The Company’s executive compensation programs emphasize pay for performance, help accomplish business objectives and foster a high performance culture. The Company’s compensation programs are designed to attract and retain high performing executives. The Company accomplishes these objectives by providing executives with total compensation that is competitive relative to the compensation paid to similarly situated executives at similarly sized companies, and which is sufficient to motivate, reward and retain those individuals with the leadership abilities and skills necessary for achieving the Company’s ultimate objective: the creation of long-term shareholder value. Key elements of the Company’s executive compensation program include:

  • Offering market competitive total compensation opportunities to attract and retain talented executives;
  • Providing strong links between Company performance and total compensation earned – i.e., paying for performance;
  • Emphasizing long-term performance of the Company, thus enhancing shareholder value; and,
  • Promoting and facilitating Section 16 officer stock ownership, thereby aligning the personal interests of the Section 16 officers with those of the shareholders.

The Committee will monitor the executive compensation program to ensure that it supports the Company’s overall objective of paying Section 16 officers for performance and motivating Section 16 officers to work to enhance shareholder value.

II. COMPOSITION

The Committee will consist of three or more directors as determined by the Board. Each member of the Committee will meet the criteria for being a “non-employee director” under Rule 16b-3 of the Exchange Act. Further, each member shall be independent in accordance with the requirements of applicable law and the New York Stock Exchange rules and free from any material relationship with the Company (either directly, or as a partner, shareholder or officer of an organization that has a relationship with the Company).

III. MEETINGS

The Committee will meet at least once annually, or more frequently as circumstances dictate. The Committee will report its activities and findings to the Board on a regular basis.

The Board may appoint a chair of the Committee (the “Chair”). The Chair will preside, when present, at all meetings of the Committee. A majority of the members of the Committee present at a meeting shall constitute a 2 quorum. A majority of the members present at any meeting at which a quorum is present may act on behalf of the Committee. The Committee may meet by telephone or video conference and may take action by unanimous written consent.

The Committee shall maintain minutes or other records of its meetings and activities.

IV. PERFORMANCE EVALUATION

The Committee shall provide to the Board an annual performance self-evaluation of the Committee to ensure that the Committee is fulfilling its responsibilities in a manner that effectively serves the interests of the shareholders of the Company.
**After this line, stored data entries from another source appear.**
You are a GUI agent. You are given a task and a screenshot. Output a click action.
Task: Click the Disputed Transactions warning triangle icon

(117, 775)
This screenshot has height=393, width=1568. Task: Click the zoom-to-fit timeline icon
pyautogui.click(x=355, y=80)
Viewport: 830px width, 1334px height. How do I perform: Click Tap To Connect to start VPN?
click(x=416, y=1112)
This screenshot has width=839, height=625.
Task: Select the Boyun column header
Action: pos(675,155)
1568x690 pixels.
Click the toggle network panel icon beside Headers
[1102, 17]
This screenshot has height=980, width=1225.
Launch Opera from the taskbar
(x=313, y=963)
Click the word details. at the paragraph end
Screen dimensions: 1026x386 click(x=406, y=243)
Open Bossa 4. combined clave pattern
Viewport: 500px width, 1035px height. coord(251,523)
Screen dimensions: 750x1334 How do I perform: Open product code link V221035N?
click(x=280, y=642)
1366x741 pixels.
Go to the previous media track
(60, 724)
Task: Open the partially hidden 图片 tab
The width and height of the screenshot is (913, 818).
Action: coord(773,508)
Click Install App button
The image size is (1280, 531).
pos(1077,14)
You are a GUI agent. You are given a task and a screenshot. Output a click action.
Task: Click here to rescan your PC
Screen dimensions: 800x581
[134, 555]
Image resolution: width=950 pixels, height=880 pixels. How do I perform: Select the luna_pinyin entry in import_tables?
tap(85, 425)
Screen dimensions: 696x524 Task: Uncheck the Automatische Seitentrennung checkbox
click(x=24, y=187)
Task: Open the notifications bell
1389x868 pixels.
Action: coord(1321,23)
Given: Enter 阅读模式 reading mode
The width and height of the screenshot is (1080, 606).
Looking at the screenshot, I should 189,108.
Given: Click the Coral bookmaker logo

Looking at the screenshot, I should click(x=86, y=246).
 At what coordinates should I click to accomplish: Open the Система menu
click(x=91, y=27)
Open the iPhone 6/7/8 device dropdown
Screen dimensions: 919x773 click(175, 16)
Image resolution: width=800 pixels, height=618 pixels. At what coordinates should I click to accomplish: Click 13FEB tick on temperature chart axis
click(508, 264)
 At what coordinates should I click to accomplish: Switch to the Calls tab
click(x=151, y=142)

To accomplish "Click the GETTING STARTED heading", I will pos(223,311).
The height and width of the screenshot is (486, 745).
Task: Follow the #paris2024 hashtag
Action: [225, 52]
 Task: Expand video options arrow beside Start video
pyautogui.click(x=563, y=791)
The self-evaluation shall include an assessment of the performance of the Committee based on the duties and responsibilities set forth in this charter and such other matters as the Committee may determine. The evaluation report may take the form of an oral report to the Board by the Chair or any other member of the Committee designated by the Committee to make the report.

V. RESOURCES AND AUTHORITY OF THE COMMITTEE

The Committee shall have the resources and authority appropriate to discharge its duties and responsibilities, including the authority, in its sole discretion, to retain or obtain the advice of compensation consultants, independent legal counsel or other advisers. The Committee shall be directly responsible for the appointment, compensation and oversight of the work of any such compensation consultant, independent legal counsel or other adviser retained by it, and the Company shall provide for appropriate funding, as determined by the Committee, for payment of compensation to any such compensation consultant, independent legal counsel or other adviser retained by the Committee.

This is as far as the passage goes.